By AIRTON PASCHOA*
five short pieces
Drizzle
It's good to remember you, to remember you even unraveling, diluting yourself into ropes, which I try to cling to, demanding to go down deeper and deeper, barely allowing myself to be caught in the gesture, in the laughter, in the low gaze of black arches, going up, you know god to what sky forgotten from where every now and then you fall miraculously like the extinct drizzle of the city and then I find myself tied, covered, covered, and I fall to bed congested, when with the force of fever I make a thousand statements that you don't understand, neither do I, and we laugh, I mean, you laugh, I'm dying of coughing in your arms, I expectorate, I stertor, all crooked, so glued to your lap, my heart in my mouth beating, I'm scared too, but I open the door and knock the boots, with the canned wind and the vision.
gutter
To Webern
I thought about saying that you were the one passing by, then I thought better of it and thought it was me passing by, then I thought even better and saw that it was us passing by. It is. I thought about saying that I was the one in front, then I thought better of it and I thought it was you who was going ahead, then I thought even better and saw that it was us close by. It is. I thought about saying it was you who turned your head, then thought better of it and thought it was me turning your head, then thought even better and saw that it was us with your head turned. It is. I thought about saying that I, that you, that we, and someone passed by or someone's shadow or someone's leftover and I shut up, or it came in handy. Be, I thought.
abate
the fresh meat
the goose bumps
the pores in bloom
chicken
shudder
nerves in shambles
down the drain of the world
disappearing go
stepped on
repeated
current and recurring
dragged
dragged
a high-pitched almost scream
an almost heart attack
an almost-you
Backpack
Sad, sad, adulthood, I see you squeezing the sheet, and if it was really adultery, just to see you sulk, if it wasn't love, the sad thing, just to see you squirm your eyes, chocho, chocho, suddenly growing in astonishment between arms and armfuls, denying as a lap, you jumping on my back, it was my backpack, and I couldn't get up, I had to spend the whole day in bed, silly little brabinho, a backpack alone doesn't make the summer, spinning around, slipping, rocking girl, cradling me, my god, where are you going, the girl who shouldn't be a girl anymore, ma'am? I can't imagine you except backpacking, on so many slopes, on the usual trip to childhood, because you never grew up, backpacking doesn't grow, does it grow? men miserably grew up, and you didn't have to do it, abandoned, but abandon them, backpack on your back, did you grow up? that my disbelief has not even grown? now that I'm with one, holding back the urge to laugh, with nowhere to go, but going, going, god knows where, with the childish, absurd hope of bumping into you on an improbable playground, eyes suddenly growing wide amazement between arms and armfuls and put you on my back, Backpack, and go out there the way you wanted, not through the window.

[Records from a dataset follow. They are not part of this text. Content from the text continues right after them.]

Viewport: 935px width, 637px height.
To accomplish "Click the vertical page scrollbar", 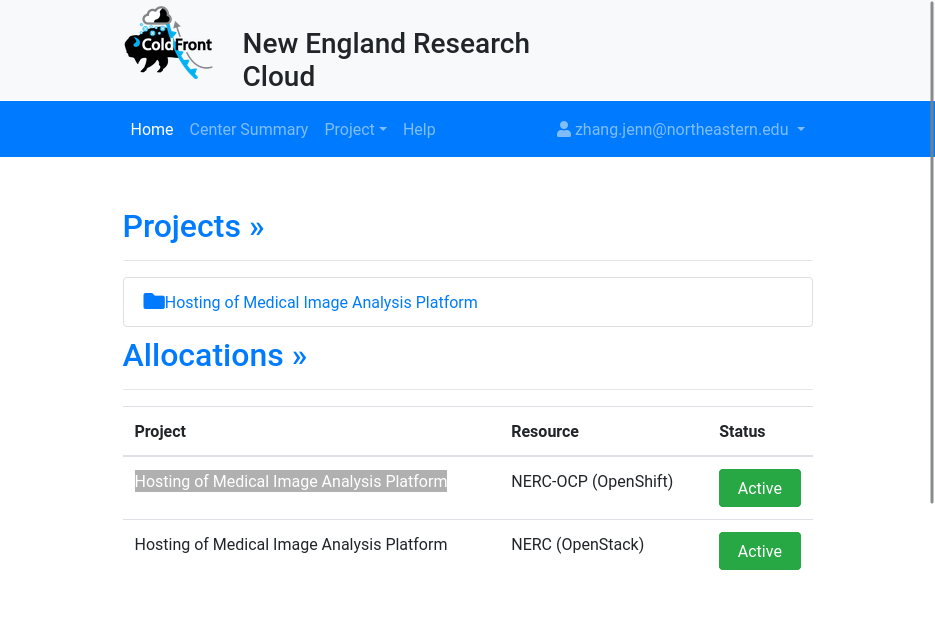I will pos(931,252).
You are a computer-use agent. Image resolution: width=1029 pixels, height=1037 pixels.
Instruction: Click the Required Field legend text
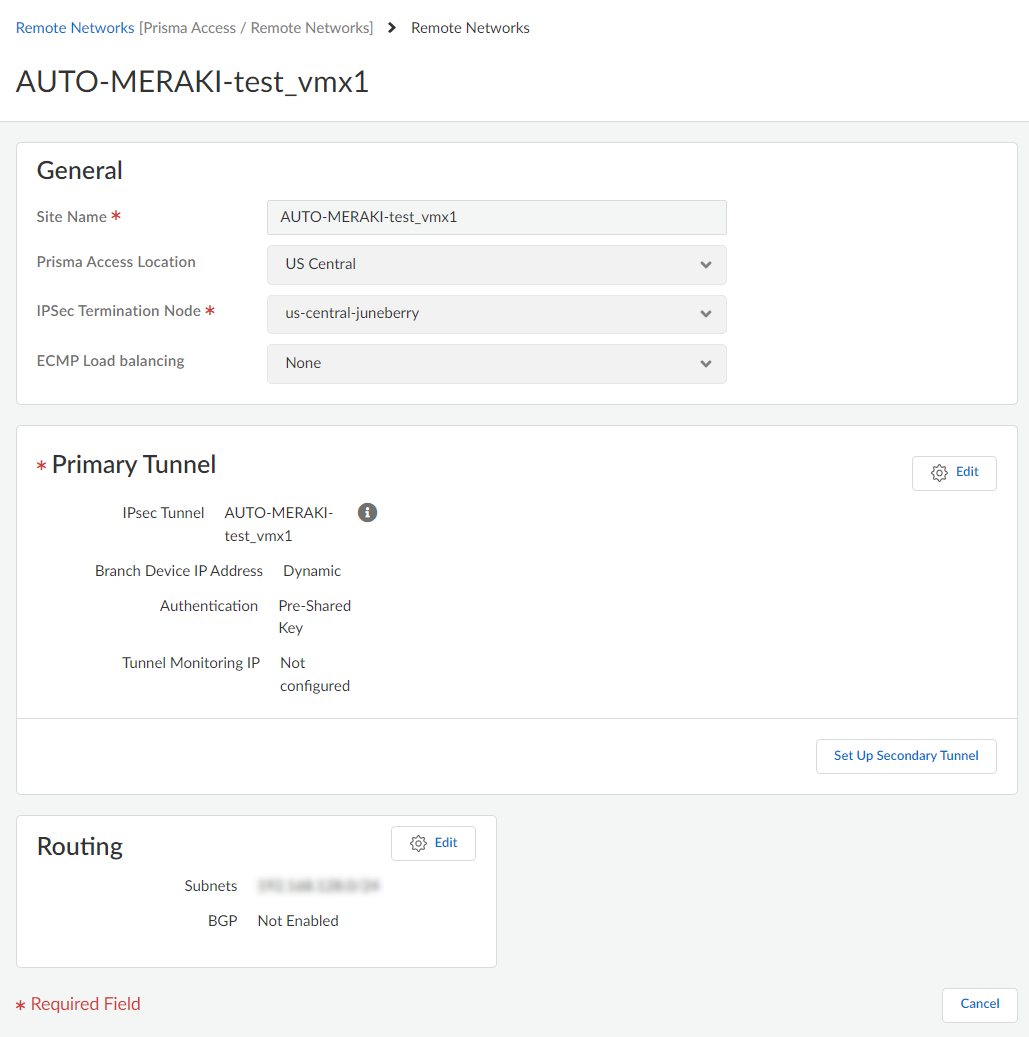coord(85,1004)
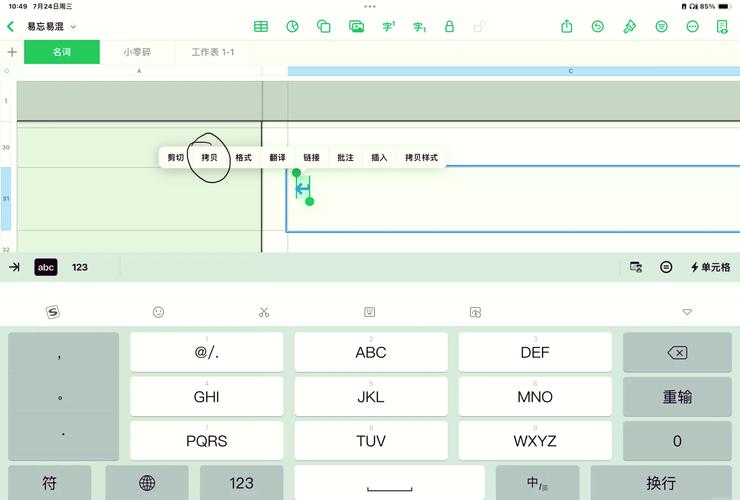Open the insert chart menu
This screenshot has width=740, height=500.
pyautogui.click(x=292, y=27)
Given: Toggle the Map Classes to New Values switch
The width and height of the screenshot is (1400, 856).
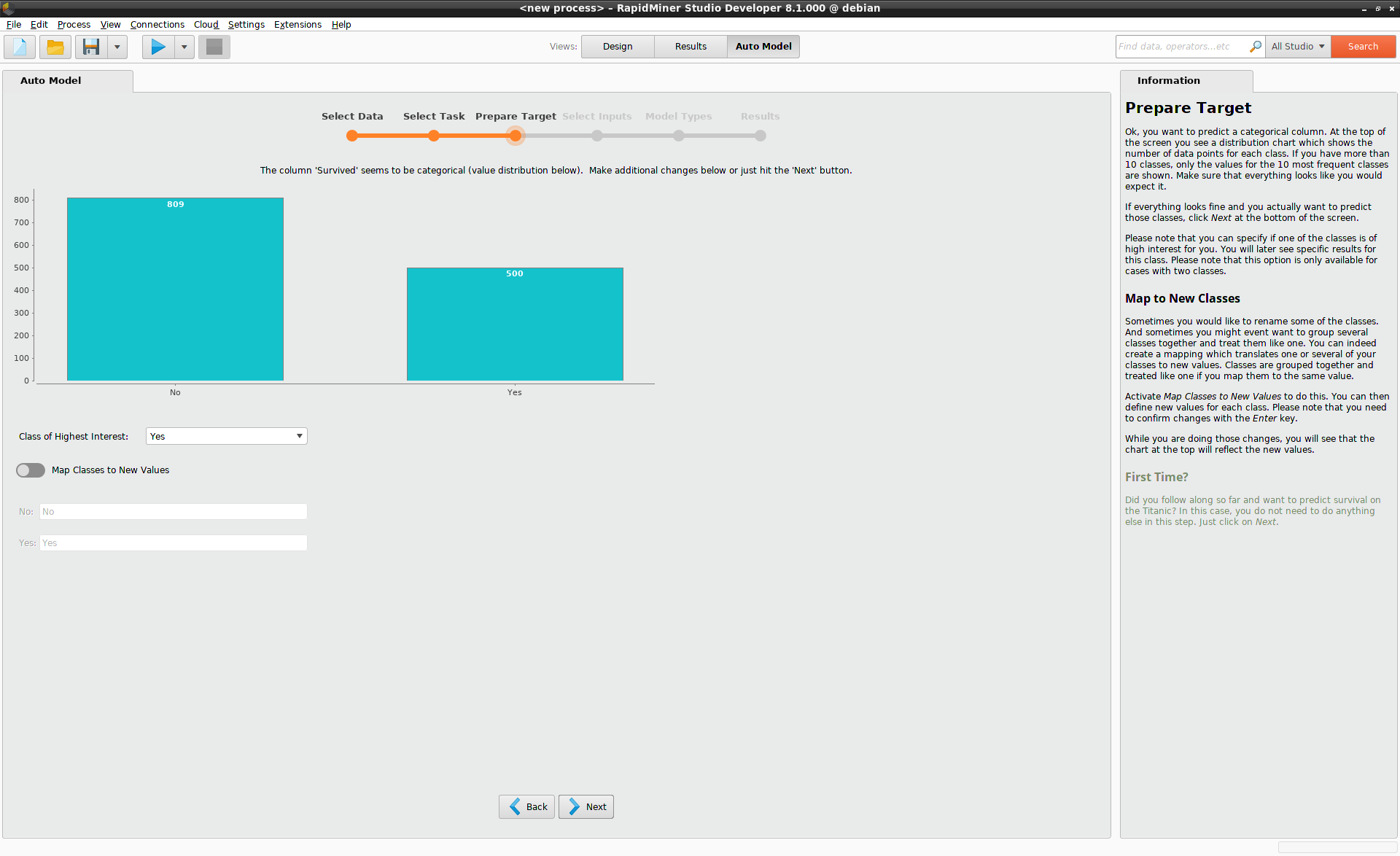Looking at the screenshot, I should point(30,470).
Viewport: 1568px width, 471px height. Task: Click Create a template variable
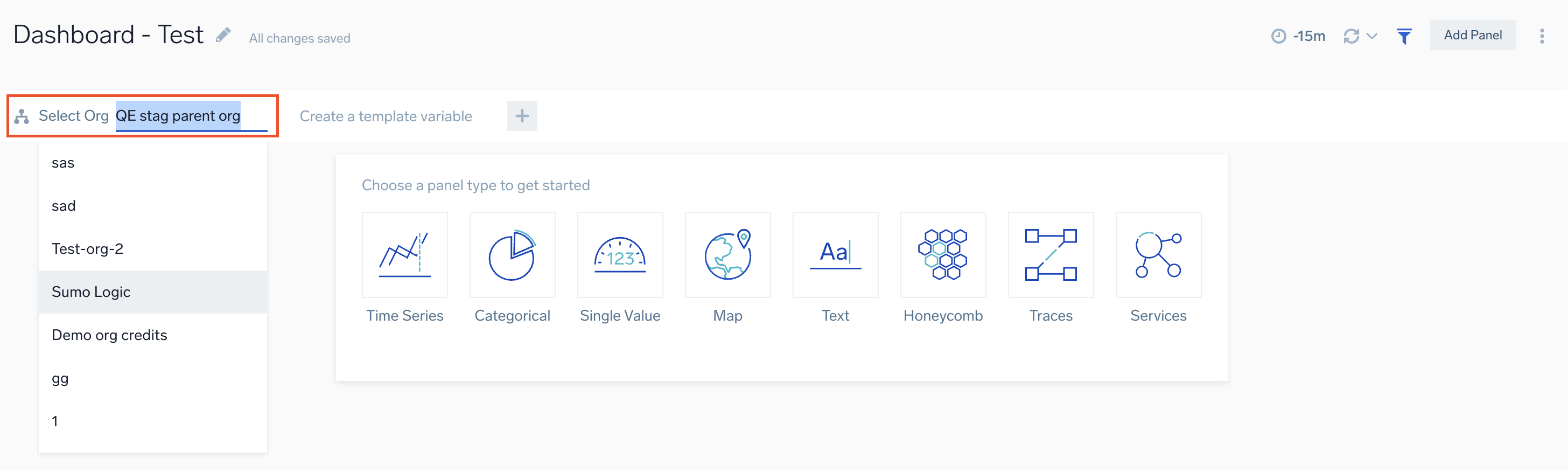[x=386, y=116]
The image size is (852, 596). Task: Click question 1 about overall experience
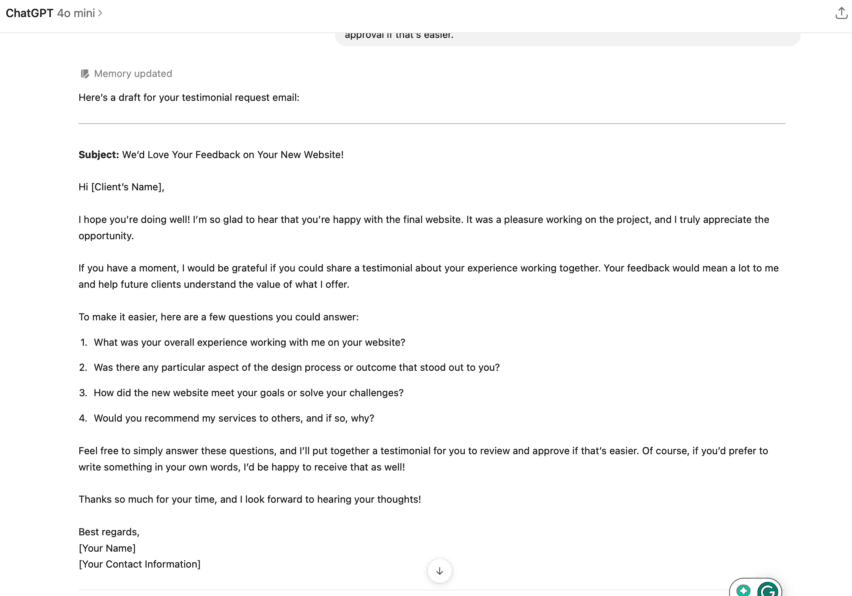coord(249,342)
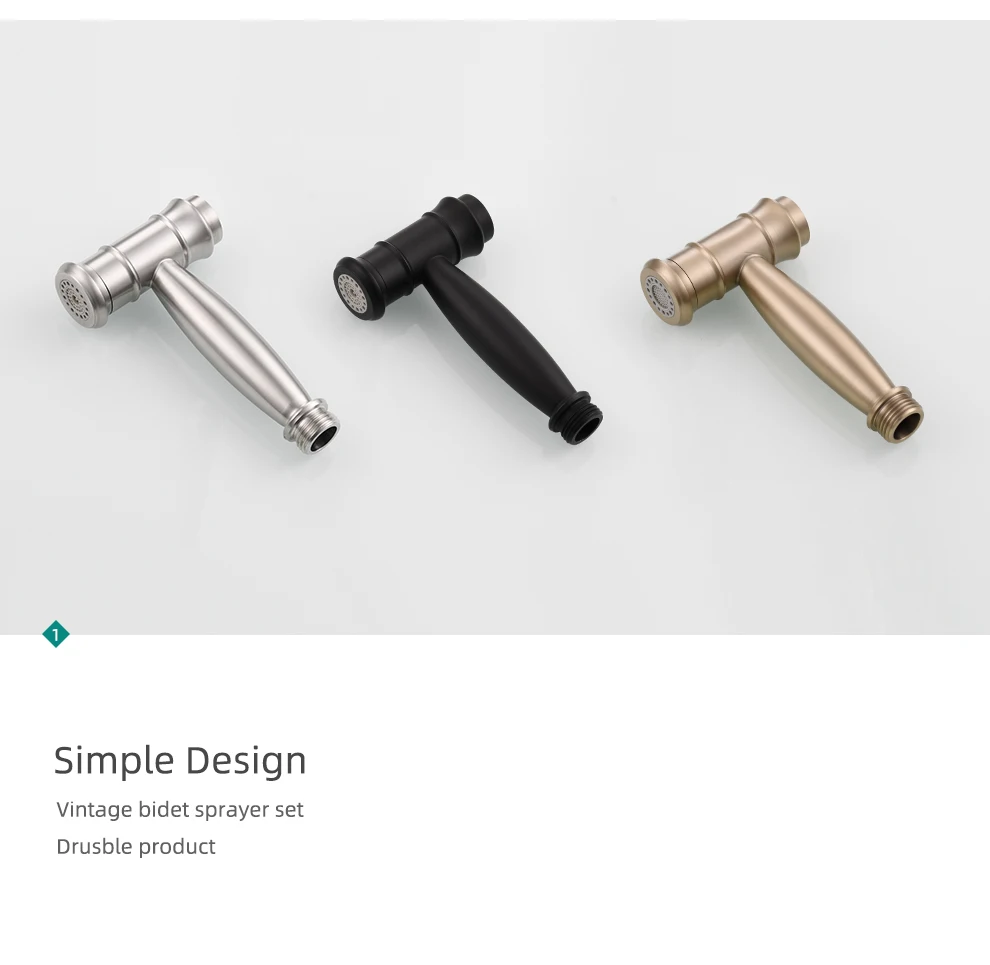The image size is (990, 965).
Task: Click the green diamond number 1 badge
Action: 56,634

Poem just for Manuel Bandeira
To Rita Kehl, who corrected the little poem
It rains. It rains a thin and endless rain. I don't think about the women I loved, I who stopped smoking, nor the women who loved me, I who stopped smoking. I humbly think of the ancient, ancestral feeling that the falls washed away a little the sins of the world. But the rain, thin and endless, maybe just wants to remind you that it never did anything but rush.
*Airton Paschoa is a writer, author, among other books, of see ships (Nankin, 2007).